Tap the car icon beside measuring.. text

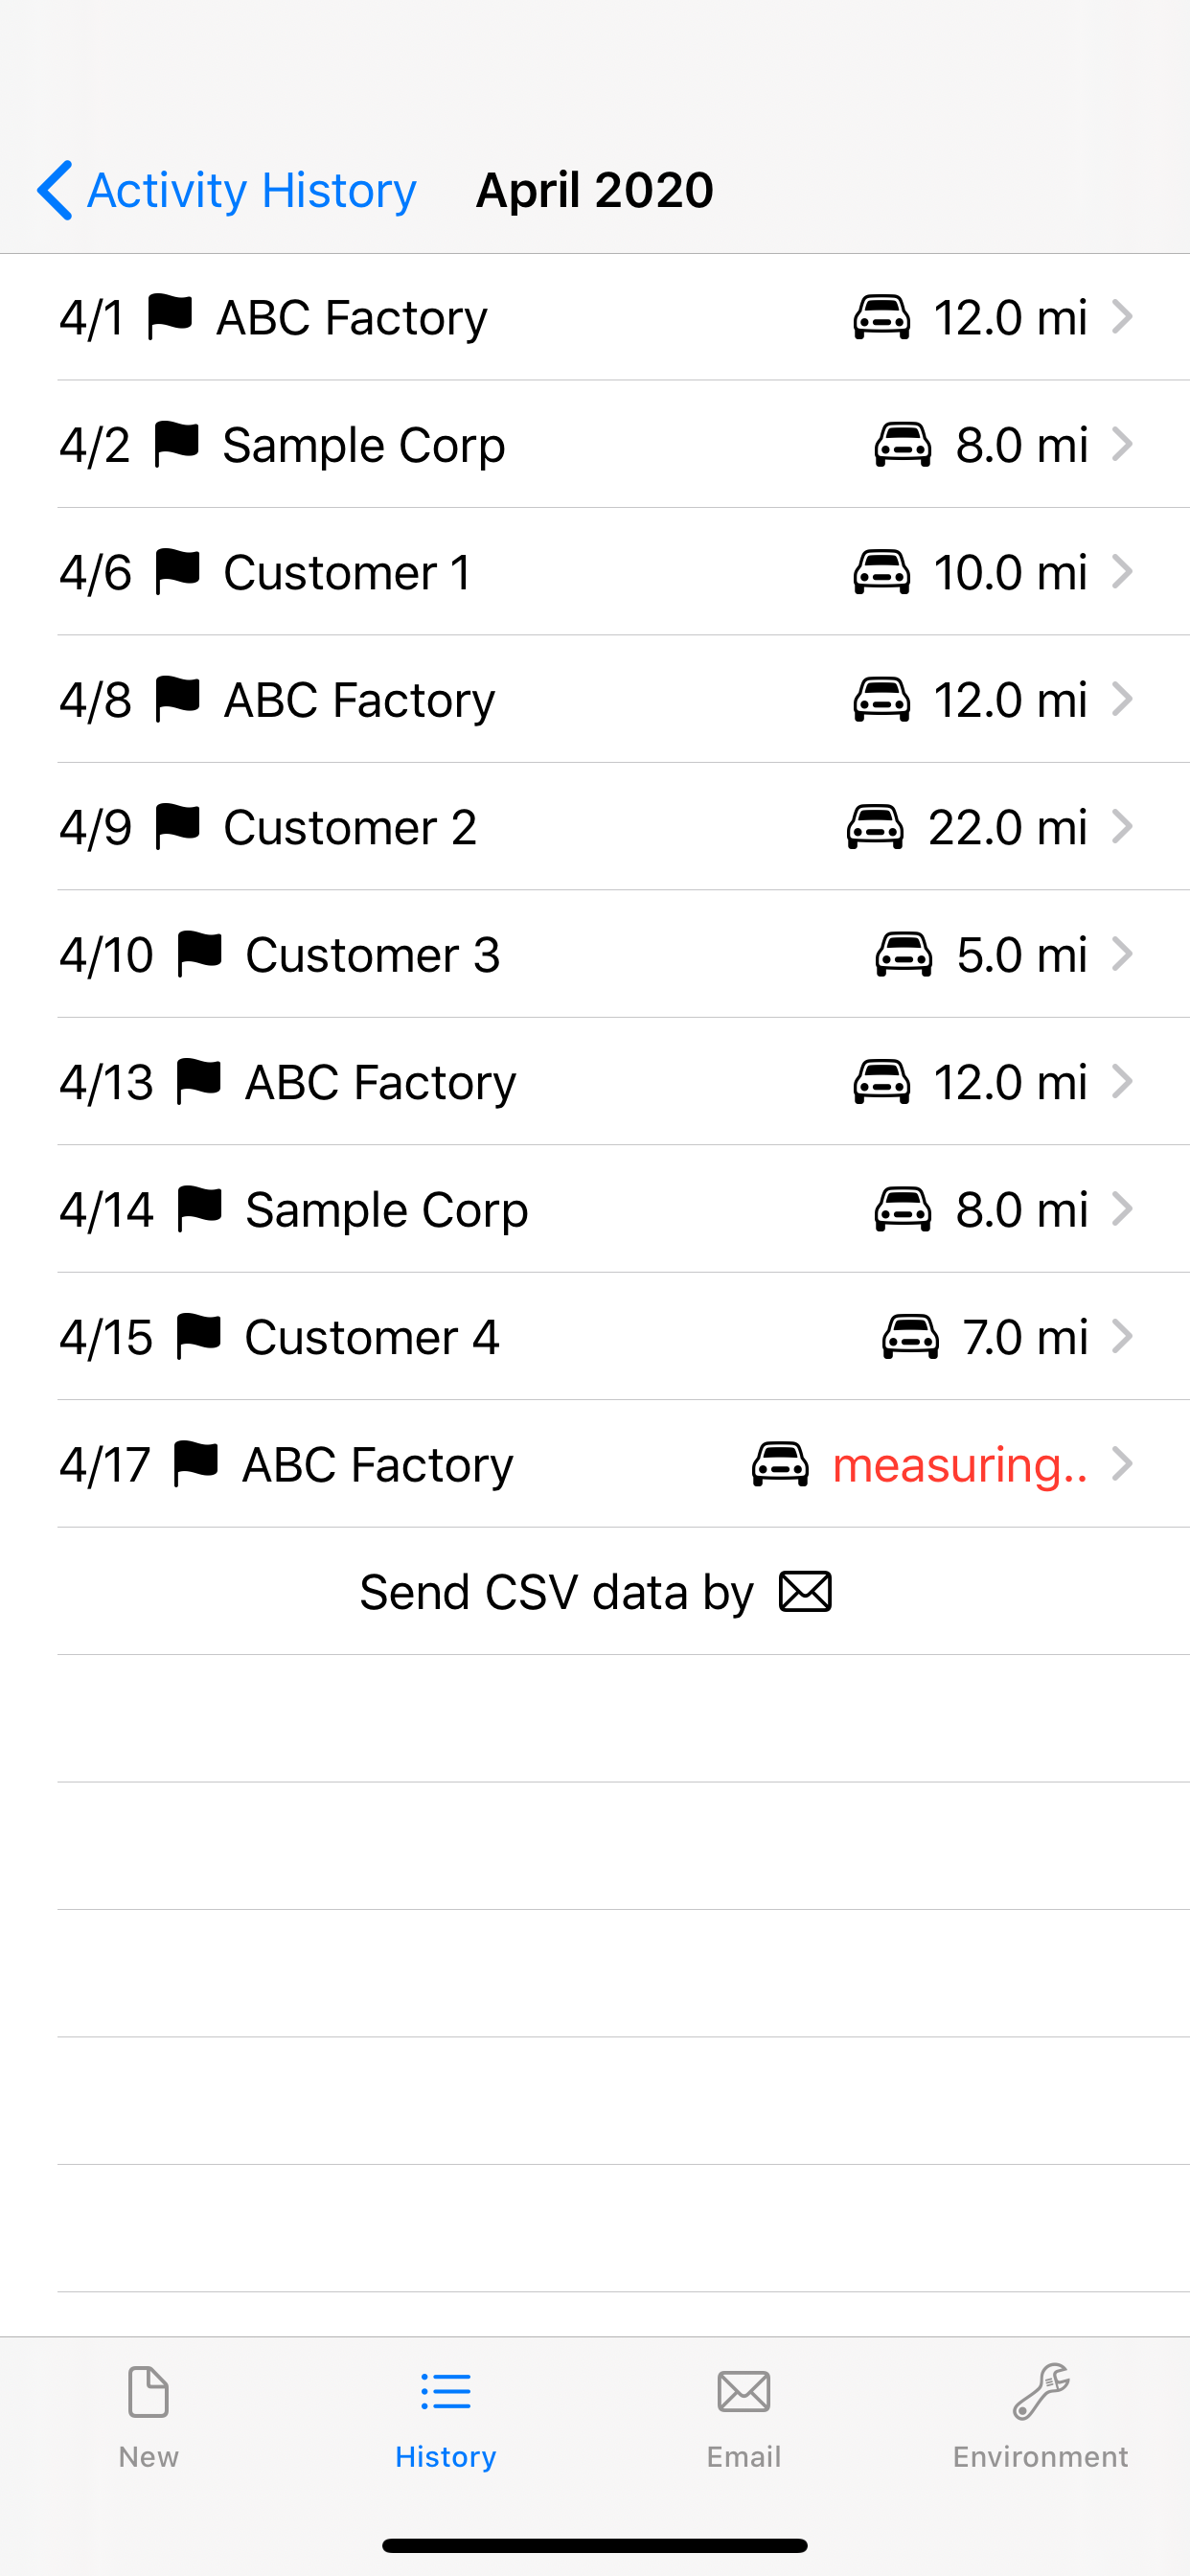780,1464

=======

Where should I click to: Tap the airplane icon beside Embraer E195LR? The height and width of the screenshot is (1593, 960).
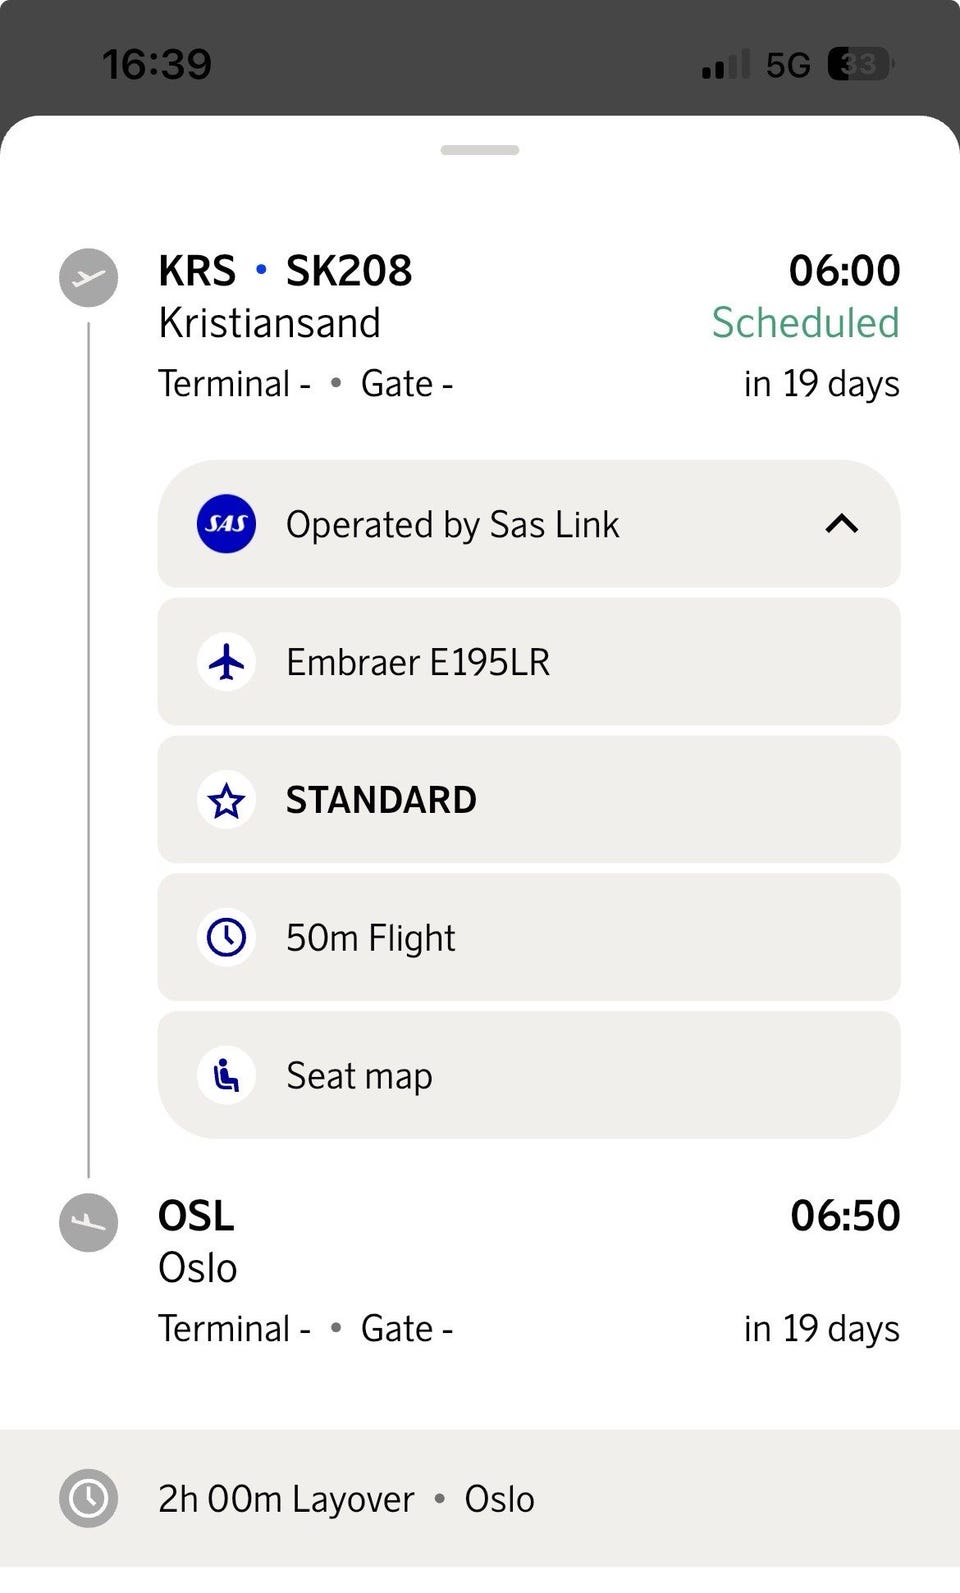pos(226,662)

=======

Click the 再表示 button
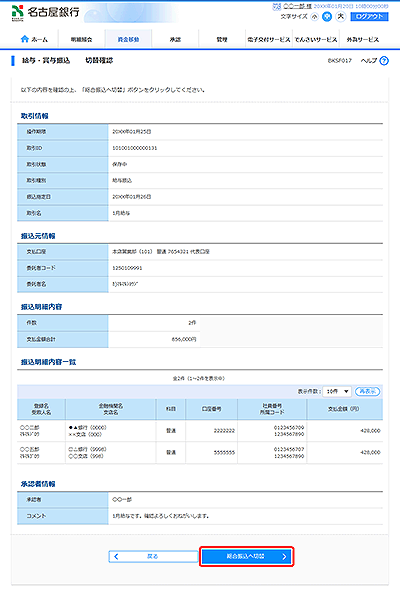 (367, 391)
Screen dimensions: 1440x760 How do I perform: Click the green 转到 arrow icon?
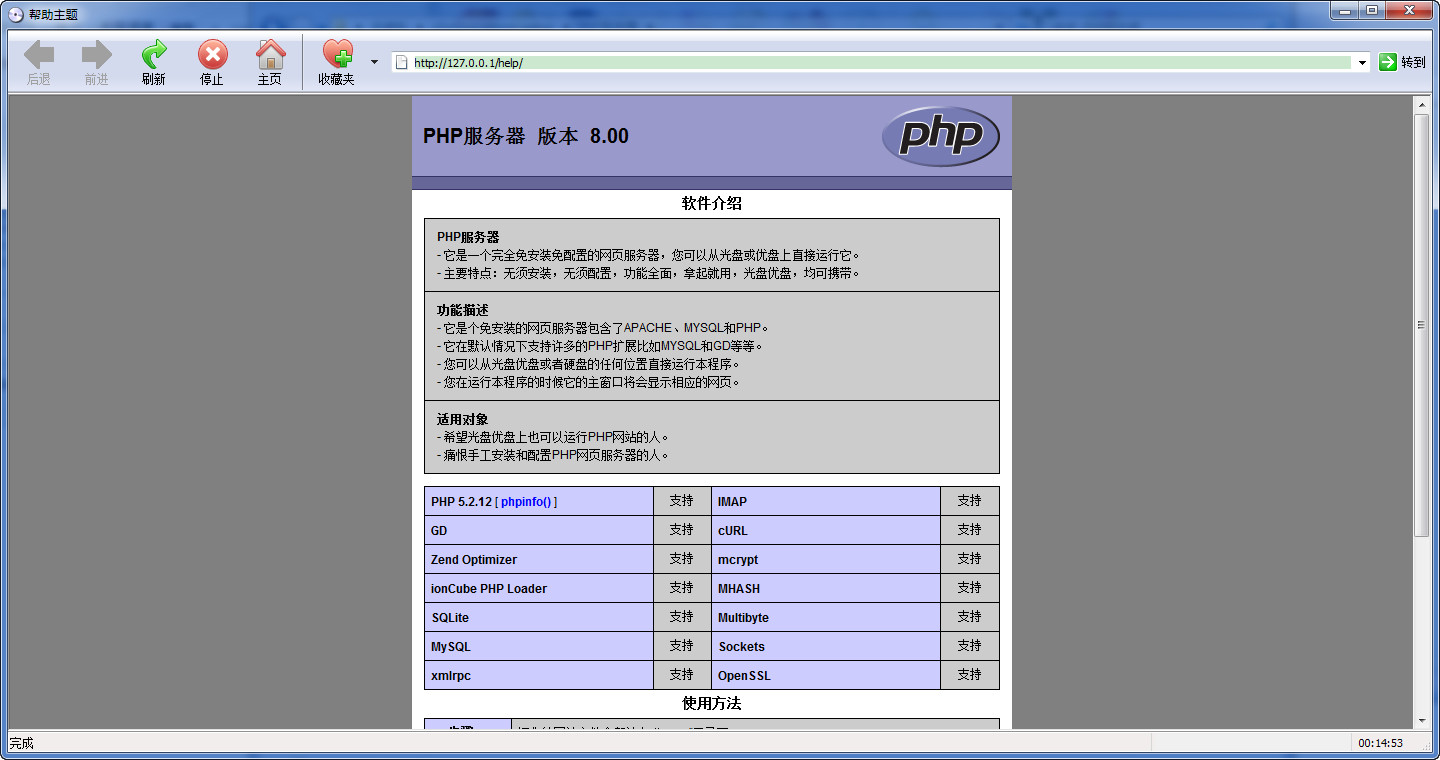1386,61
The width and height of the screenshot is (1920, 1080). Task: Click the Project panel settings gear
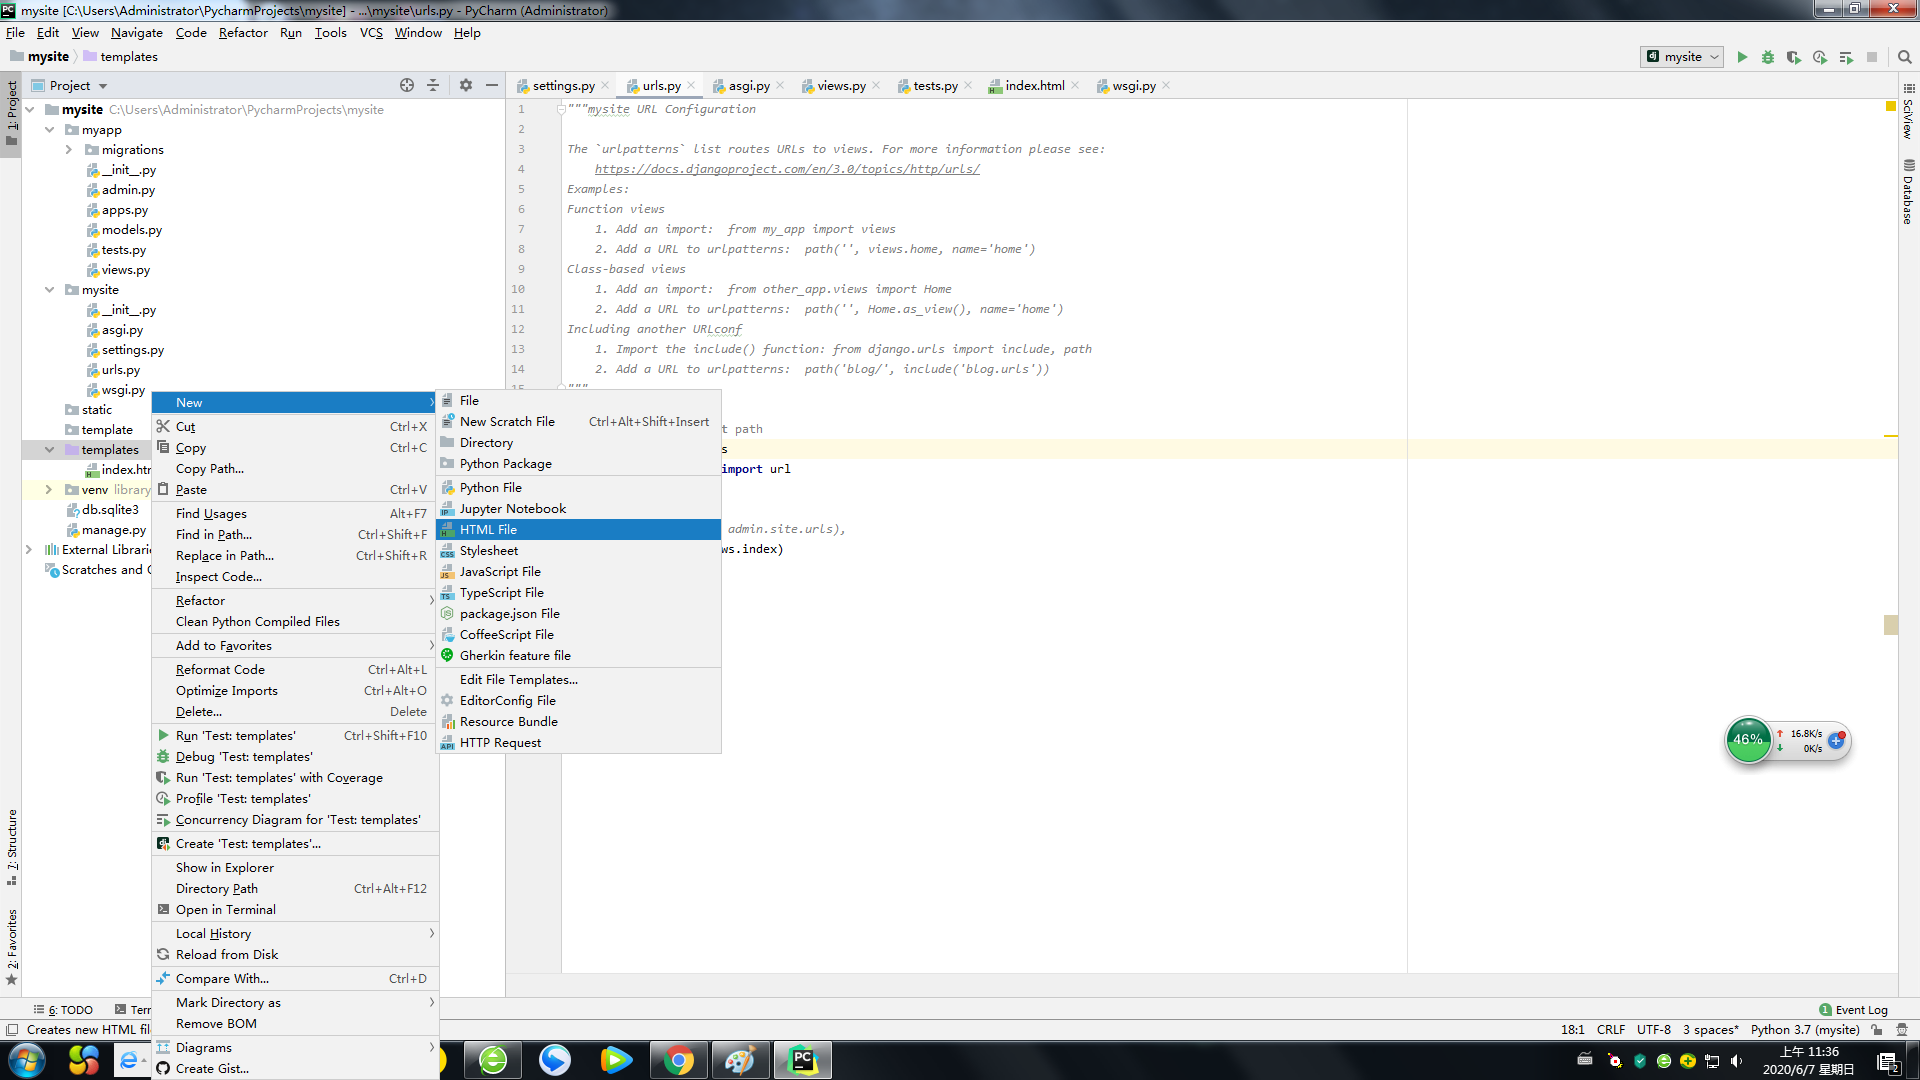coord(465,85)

=======

- Instruction
From the data above, extract every line from the one containing "Screen dimensions: 1440x760" up to and including the one containing "coord(465,85)", copying each line verbatim. Leave the pictures out of your answer.

- Written answer
Screen dimensions: 1440x760 How do I perform: Click the green 转到 arrow icon?
1386,61
The width and height of the screenshot is (1920, 1080). Task: Click the Project panel settings gear
coord(465,85)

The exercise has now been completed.